At church the other night, I noticed something happen during our 5pm service…
a family came in late, just after the ushers had finished passing around communion. This family found seats in the back.
I watched as two ushers hustled over to them with communion trays – they wanted to make sure everyone had been served, that everyone had the opportunity to receive the bread and cup.
This pleased me immensely. I was proud of their reaction.
And it struck me: the cup and the bread are tangible. Easily observable. Either people got them or they didn’t.
Of course our ushers want to make sure everyone has at least been given the opportunity to receive them. This is only reasonable. One could scan the room and see who is holding the bread and cup and who is not…
By looking, we can see what they carry—whether their hands contain communion or whether they are empty.
There are also (many) other things we carry that are not so visible, not so obvious, not so easily detectable.
How many people come through our doors – or into our lives – and are carrying loneliness, deep sadness, fear, regret, shame, or other unhealed wounds of the soul?

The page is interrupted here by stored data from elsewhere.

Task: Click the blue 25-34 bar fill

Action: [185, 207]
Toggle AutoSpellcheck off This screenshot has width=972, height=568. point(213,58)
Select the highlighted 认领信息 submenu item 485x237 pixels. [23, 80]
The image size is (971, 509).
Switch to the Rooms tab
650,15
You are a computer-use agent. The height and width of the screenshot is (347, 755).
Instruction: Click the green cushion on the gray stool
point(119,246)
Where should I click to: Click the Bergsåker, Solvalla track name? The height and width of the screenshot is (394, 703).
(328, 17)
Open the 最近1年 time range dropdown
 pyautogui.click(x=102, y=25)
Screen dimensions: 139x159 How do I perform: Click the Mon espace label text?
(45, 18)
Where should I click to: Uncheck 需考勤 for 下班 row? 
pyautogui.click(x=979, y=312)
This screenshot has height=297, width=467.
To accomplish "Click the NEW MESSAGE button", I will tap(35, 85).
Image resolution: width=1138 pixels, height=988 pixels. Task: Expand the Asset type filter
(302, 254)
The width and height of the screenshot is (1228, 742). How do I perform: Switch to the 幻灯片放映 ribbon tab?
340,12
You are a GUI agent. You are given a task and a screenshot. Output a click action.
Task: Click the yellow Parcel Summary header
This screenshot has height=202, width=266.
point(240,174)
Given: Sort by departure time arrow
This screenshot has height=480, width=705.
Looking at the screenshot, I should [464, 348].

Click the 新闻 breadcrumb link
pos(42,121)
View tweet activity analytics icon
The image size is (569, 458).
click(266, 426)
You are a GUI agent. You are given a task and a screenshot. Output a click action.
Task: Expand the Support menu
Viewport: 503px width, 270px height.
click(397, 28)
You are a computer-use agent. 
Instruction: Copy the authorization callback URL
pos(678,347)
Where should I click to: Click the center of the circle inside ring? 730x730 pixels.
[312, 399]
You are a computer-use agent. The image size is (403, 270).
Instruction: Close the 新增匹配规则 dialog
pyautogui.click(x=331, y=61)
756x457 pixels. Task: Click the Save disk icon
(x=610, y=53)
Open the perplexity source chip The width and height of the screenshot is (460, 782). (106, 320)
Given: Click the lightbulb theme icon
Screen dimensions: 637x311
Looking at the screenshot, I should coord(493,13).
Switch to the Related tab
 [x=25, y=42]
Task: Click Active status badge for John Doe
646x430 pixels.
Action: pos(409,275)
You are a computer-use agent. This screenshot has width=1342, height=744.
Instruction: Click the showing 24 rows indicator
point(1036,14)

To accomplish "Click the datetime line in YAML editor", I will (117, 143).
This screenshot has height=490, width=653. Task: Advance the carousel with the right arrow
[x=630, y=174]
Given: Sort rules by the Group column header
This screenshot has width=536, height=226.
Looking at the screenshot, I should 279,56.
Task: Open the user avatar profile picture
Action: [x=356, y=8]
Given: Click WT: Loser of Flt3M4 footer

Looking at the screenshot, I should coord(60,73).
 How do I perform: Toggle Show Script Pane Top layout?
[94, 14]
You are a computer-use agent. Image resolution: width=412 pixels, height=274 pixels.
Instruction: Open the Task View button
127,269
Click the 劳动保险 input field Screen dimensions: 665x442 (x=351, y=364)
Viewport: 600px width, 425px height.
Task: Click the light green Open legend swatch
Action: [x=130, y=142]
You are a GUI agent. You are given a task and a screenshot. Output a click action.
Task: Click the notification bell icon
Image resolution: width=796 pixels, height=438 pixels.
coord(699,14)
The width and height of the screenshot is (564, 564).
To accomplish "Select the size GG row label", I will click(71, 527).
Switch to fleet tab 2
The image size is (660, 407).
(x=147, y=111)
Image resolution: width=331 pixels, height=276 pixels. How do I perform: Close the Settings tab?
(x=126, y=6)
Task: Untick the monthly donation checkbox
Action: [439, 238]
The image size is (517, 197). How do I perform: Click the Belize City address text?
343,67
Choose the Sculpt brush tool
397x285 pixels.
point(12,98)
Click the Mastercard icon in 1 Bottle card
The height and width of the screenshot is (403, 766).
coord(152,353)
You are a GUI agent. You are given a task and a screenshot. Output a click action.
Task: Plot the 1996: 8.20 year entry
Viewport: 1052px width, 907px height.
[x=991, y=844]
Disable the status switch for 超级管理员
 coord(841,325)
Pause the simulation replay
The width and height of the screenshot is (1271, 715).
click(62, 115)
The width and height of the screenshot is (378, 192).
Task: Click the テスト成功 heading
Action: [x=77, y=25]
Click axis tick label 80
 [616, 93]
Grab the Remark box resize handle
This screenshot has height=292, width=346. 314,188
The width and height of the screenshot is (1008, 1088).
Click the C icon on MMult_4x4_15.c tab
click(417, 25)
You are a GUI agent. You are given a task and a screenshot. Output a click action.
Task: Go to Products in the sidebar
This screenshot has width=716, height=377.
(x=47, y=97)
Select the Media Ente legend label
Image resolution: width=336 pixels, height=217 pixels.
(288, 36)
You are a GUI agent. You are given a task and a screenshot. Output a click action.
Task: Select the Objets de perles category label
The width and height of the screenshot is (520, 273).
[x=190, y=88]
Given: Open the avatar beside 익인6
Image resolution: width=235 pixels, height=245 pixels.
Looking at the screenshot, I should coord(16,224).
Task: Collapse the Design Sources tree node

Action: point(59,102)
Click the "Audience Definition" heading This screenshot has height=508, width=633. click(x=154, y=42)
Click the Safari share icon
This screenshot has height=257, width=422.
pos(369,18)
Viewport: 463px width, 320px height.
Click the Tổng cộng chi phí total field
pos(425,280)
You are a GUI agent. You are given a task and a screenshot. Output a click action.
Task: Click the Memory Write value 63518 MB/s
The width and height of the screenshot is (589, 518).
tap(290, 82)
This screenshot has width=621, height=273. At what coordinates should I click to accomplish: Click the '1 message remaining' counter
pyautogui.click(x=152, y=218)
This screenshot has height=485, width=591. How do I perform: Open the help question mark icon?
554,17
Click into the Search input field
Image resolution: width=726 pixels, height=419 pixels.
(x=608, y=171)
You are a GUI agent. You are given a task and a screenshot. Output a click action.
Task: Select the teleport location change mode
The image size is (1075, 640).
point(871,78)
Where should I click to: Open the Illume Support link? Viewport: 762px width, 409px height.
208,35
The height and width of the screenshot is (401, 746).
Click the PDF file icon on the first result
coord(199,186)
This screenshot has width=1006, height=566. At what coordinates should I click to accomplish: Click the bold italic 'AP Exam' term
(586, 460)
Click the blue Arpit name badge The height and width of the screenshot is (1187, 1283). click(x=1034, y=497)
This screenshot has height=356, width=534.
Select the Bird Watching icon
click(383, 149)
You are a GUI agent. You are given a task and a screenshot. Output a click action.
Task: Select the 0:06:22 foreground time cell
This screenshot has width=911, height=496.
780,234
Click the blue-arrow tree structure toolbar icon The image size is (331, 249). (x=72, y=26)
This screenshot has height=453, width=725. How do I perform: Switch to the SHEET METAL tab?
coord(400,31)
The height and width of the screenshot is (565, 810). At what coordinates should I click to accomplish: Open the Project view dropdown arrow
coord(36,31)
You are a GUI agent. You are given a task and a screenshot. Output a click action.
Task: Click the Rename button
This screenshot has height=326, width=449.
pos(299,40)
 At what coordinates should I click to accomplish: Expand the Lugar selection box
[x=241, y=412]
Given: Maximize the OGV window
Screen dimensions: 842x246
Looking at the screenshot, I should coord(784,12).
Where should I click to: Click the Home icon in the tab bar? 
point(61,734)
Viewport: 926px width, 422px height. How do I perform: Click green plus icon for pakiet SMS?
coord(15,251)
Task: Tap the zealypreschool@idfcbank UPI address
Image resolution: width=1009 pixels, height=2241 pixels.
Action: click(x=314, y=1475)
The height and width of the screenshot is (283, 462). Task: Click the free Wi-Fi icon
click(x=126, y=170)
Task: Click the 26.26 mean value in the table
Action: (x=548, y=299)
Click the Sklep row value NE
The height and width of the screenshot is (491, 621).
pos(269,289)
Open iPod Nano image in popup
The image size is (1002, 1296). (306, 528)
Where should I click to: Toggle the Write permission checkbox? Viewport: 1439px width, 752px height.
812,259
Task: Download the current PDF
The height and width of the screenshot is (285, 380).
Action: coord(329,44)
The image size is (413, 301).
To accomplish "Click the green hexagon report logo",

We, for the most part, want to receive them as neighbors, friends, or perhaps even as family. We know that hospitality is part of our calling as followers of Christ. And we remember that the entire set of rules comes down to two: Love God, and love people.
Loving people well often means seeing what they are carrying—so we can be part of the healing and ease the burden. It also means seeing what they are not holding—so we can hustle over, just like the ushers did on Sunday night, and serve them.
When we see people come in—either through the church doors a little late, or into our lives somehow—we should pray to see…
Spirit of God, help me to see what they are carrying. Open my eyes and move my heart with compassion. Help me to see what they are not yet holding. Show me, so I can serve them.
It’s pretty easy to see in church who is holding the bread and cup and who hasn’t been served yet. But whether they have been made to feel welcome, received, embraced, loved, or included – this is not as clearly evident.
If only there was a marker, an indication, some evidence – we could see: this person is not yet holding in their hands being “welcomed.”
Perhaps the transformation needs to happen inside us—where Spirit gives us eyes to see, and a heart that is soft toward the other, and the impulse is there to quickly serve. I’m doubtful there will ever be external signs or markers obviously announcing who feels loved and who does not.
But we are those who are led by the Spirit.